REVISTA VIVIR BIEN

// Edición 124 Junio - Julio 2021

// Salud

¿Mi hijo es adicto a los videojuegos?

El prolongado tiempo en casa, el fácil acceso a Internet y la creación de comunidades virtuales facilitan pasar largas jornadas en línea, lo que puede desembocar en este problema.

Asesoría: Daniela Rojas Ospino, psicóloga adscrita a Colmédica Medicina Prepagada.

Según la Organización Mundial de la Salud (OMS), se entiende por adicción una enfermedad física y psicoemocional que consiste en dependencia o necesidad de una sustancia, actividad o relación. En ese sentido, cabe analizar varios aspectos en el comportamiento de los hijos, los cuales permiten identificar el grado de dependencia que se tiene frente a los videojuegos.

Distintas fuentes científicas investigan y hacen esfuerzos por caracterizar el patrón de comportamiento que indicaría si una persona puede llegar a presentar esta adicción que, desde el año 2018, se ha intentado validar e incluir dentro de Clasificación internacional de enfermedades (CIE).

Identificar el problema

Para la psicóloga Daniela Rojas Ospino, es importante que los padres de familia tengan en cuenta los siguientes aspectos para detectar afectaciones en el patrón de comportamiento de sus hijos: falta de control de la conducta del juego, así como inicio, frecuencia, intensidad, duración y finalización de esta actividad. Además, es fundamental examinar la prioridad que los hijos le asignan a esta entretención respecto a otras actividades diarias que antes disfrutaban y que dejaron de lado por darle más espacio al videojuego.

La psicóloga afirma que “un factor fundamental para percibir el grado de dependencia se encuentra en los cambios del estado de ánimo, es decir, las experiencias subjetivas que las personas sienten como consecuencia de jugar. En algunos casos se ha encontrado que experimentan estados de ansiedad, frustración e irritabilidad a causa de las situaciones que surgen dentro del juego”.

Consecuencias a la vista

Para los expertos, los padres deben observar el deterioro del funcionamiento personal de los niños, pues el abuso desmedido del videojuego influye en sus hábitos de higiene, su autoestima, gestión emocional y entorno familiar (desvinculación afectiva, deterioro de la comunicación, alteración en los roles y aceptación de límites y normas).
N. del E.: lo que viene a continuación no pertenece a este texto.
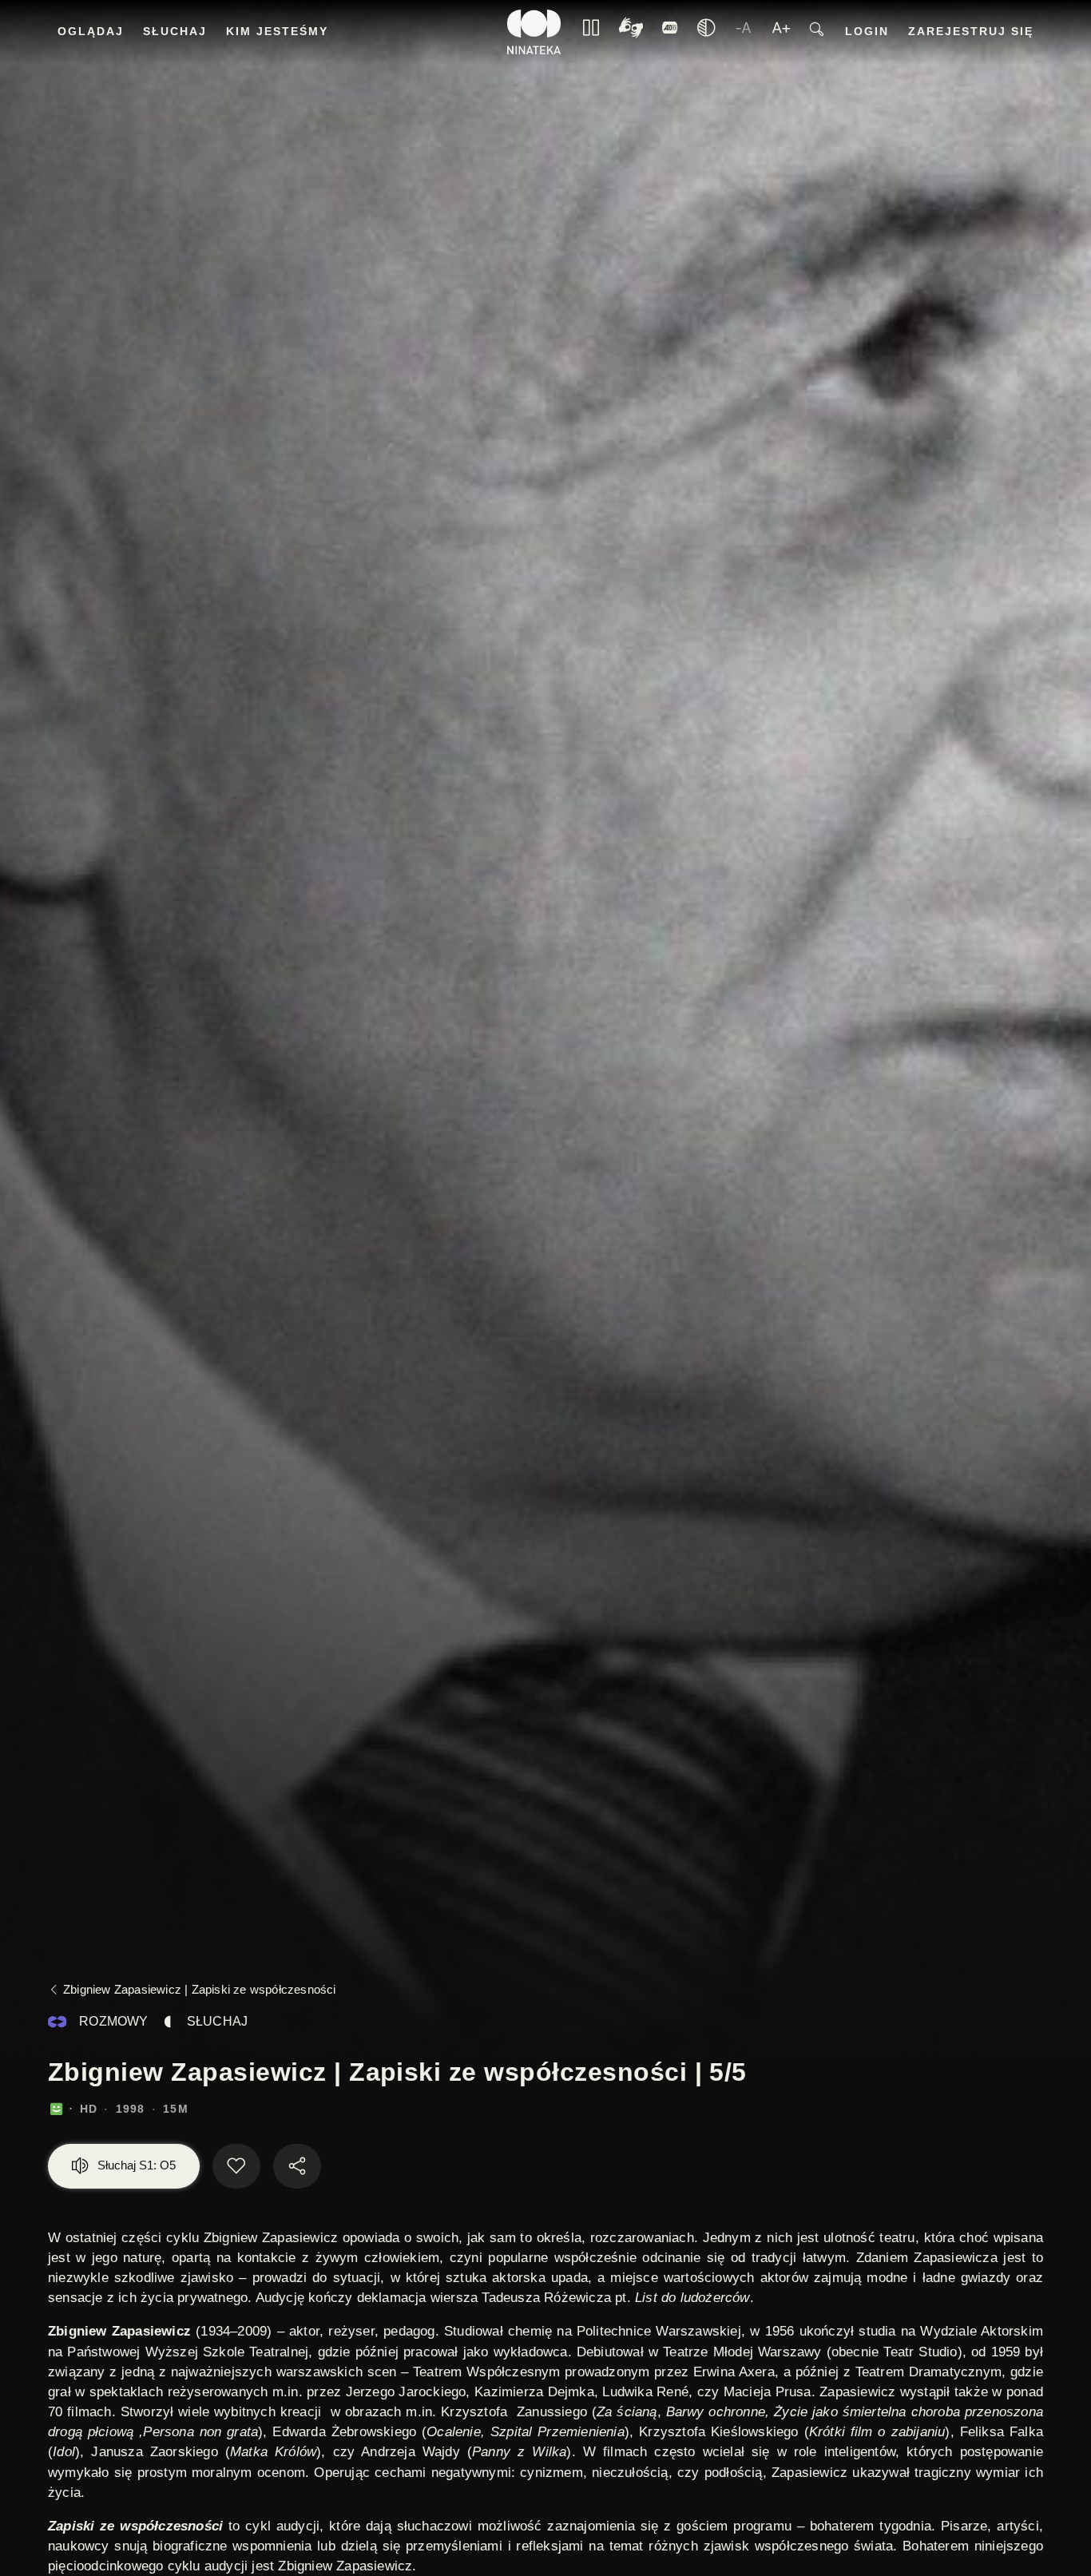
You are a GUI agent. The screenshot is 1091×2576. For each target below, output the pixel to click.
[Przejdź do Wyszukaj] (816, 32)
También interfiere en la construcción de habilidades sociales, sobre todo en la manera de interactuar con sus pares.

“Se ve afectado el entorno escolar. Los niños y jóvenes empiezan a perder interés por actividades académicas y esto se refleja en bajo rendimiento en el estudio y actitudes de despreocupación hacia sus deberes. Se requiere que los padres intervengan cuando observen que estos aspectos se encuentran alterados”, afirma la especialista.

Medidas necesarias

Con el fin de confrontar de la mejor manera esta situación, la doctora Daniela Rojas aconseja:

  • Conversar con los hijos, con el fin de reflexionar sobre la incidencia negativa del videojuego en sus actividades y en el comportamiento personal, familiar, social y educativo.
  • Regular el tiempo de este esparcimiento. Muchas veces no se establecen límites claros y se permite una exposición a pantallas desmedida; después, cuando se identifica el problema, a los niños y adolescentes les cuesta reconocer la autoridad que ejercen los padres en cuanto a la frecuencia del juego. Por consiguiente, es necesario fijar horarios.
  • Aceptar que esta clase de entretenimiento también aporta aspectos positivos a niños y jóvenes en esta época de pandemia. Estos han creado espacios de interacción, lo cual aporta al mantenimiento de la comunicación y del vínculo, siempre que se regule la frecuencia y los padres brinden acompañamiento y guía con el ejemplo.
Un factor fundamental para percibir la dependencia está en los cambios del estado de ánimo.